To start an interactive session use the sinteractive command. By default, this will give a single node for 2 hours, but this can be changed with same job parameters in a job submission script, e.g. sinteractive --time=05:00:00 --cpus-per-task=4,

BASH

[iridisX]$ sinteractive --partition=l4
Waiting for JOBID 731867 to start.......

This will start an interactive session on the L4 partition on Iridis X, for 2 hours with 1 CPU. If sufficient resources are available, the interactive job will start immediately, otherwise, it will need to queue to start. As resources may not be available immediately to satisfy the requirements of an interactive job, it is normally only practical to use interactive jobs for short jobs of a few hours or less, running on a couple of nodes. You may also want to use sinfo -s to query which partitions have idle nodes, and use those.

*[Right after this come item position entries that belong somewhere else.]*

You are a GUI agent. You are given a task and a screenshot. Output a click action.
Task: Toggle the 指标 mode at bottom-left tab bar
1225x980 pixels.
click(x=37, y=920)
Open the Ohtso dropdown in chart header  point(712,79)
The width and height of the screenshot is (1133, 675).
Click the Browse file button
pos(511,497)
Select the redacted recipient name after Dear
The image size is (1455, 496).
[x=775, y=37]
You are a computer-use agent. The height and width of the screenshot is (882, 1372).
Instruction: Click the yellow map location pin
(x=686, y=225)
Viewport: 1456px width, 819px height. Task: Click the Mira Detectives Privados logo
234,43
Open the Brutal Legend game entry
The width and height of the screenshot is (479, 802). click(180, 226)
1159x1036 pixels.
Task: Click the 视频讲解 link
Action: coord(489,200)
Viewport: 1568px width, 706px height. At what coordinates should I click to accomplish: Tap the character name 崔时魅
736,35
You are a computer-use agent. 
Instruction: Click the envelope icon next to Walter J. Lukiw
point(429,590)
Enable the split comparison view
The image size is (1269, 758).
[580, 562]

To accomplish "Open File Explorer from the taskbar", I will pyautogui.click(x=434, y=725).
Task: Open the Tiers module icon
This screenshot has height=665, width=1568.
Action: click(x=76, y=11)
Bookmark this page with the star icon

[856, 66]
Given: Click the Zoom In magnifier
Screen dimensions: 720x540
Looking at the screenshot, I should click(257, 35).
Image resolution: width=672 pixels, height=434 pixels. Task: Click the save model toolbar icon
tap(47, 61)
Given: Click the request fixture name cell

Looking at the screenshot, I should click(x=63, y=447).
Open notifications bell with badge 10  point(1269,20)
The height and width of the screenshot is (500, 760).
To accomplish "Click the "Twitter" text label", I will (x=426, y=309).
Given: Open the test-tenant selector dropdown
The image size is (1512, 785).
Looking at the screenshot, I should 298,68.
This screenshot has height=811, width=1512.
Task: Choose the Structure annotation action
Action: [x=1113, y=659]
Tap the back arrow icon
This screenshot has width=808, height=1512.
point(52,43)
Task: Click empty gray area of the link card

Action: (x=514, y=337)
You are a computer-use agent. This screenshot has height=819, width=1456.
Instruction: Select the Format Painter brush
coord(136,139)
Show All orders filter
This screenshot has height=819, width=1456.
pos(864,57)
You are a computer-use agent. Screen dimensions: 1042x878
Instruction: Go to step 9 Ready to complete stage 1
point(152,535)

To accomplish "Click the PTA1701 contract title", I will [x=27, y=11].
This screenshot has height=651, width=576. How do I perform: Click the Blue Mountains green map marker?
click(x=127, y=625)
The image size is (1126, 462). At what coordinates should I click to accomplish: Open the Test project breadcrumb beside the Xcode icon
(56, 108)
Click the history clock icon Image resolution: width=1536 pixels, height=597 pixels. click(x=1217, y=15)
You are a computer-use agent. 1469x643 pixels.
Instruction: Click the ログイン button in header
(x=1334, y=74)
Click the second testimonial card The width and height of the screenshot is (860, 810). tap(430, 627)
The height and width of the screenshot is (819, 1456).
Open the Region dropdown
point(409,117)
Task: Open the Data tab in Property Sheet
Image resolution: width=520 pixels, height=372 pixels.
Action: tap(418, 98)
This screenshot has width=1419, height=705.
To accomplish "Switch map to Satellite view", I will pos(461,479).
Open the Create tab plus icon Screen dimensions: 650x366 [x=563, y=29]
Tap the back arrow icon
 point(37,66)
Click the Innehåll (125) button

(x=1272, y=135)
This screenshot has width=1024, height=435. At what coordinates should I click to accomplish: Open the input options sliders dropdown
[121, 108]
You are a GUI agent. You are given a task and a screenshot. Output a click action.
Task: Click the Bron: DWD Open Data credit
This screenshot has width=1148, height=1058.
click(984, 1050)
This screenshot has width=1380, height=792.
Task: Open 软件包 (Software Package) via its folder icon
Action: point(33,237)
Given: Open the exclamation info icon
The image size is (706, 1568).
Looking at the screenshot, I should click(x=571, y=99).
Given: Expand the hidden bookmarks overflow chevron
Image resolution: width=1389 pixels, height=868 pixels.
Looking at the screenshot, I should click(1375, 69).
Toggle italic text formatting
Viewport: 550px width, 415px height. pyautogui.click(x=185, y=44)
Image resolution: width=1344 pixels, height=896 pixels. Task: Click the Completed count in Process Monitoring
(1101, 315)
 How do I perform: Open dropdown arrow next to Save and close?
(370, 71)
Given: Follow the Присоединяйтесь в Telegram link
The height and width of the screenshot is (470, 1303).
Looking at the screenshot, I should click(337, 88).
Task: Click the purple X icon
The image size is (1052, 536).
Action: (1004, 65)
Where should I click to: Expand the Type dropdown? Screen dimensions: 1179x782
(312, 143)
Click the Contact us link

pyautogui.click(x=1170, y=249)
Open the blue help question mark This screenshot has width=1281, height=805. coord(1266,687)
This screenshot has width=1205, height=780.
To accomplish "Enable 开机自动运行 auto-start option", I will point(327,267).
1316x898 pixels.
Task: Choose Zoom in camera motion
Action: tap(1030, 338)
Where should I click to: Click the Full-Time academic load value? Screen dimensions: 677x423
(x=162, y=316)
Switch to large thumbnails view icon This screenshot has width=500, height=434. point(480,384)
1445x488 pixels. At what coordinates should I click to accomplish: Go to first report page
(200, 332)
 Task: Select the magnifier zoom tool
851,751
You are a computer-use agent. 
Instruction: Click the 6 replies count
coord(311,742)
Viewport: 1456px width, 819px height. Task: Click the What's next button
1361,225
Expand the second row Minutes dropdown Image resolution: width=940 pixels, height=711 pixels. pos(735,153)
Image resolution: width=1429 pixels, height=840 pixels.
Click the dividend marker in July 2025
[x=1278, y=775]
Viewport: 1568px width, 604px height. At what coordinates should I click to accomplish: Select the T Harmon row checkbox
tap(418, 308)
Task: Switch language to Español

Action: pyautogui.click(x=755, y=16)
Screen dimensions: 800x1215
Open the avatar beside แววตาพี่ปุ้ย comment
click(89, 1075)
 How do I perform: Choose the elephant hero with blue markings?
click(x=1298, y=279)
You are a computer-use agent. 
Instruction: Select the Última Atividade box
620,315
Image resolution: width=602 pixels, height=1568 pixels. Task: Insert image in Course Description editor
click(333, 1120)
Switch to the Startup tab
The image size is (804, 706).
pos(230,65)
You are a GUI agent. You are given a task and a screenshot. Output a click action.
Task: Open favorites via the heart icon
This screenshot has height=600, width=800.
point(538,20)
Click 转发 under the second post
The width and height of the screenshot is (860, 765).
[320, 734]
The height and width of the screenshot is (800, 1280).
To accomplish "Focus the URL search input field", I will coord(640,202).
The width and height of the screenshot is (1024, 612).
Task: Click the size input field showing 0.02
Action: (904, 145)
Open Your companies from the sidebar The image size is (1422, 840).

Once the interactive session has started, you are logged into the node the job has been allocated and you can run commands from as if it were a terminal session on your own computer. You can even use GUI applications as long as X-forwarding has been setup correctly.

Key Points
  • The job scheduler (like Slurm) manages all user jobs to ensure fair and efficient use of the cluster.
  • Login nodes are for light tasks (editing, compiling); compute nodes are for running scheduled, intensive jobs.
  • Use sinfo and scontrol to query the status of partitions (queues) and nodes.
  • A job script is a Bash script containing #SBATCH directives (resource requests) and the commands to be run.
  • Use sbatch to submit a job, squeue to monitor its status, and scancel to cancel it.
  • Use sinteractive to request a live terminal session on a compute node for debugging or interactive work.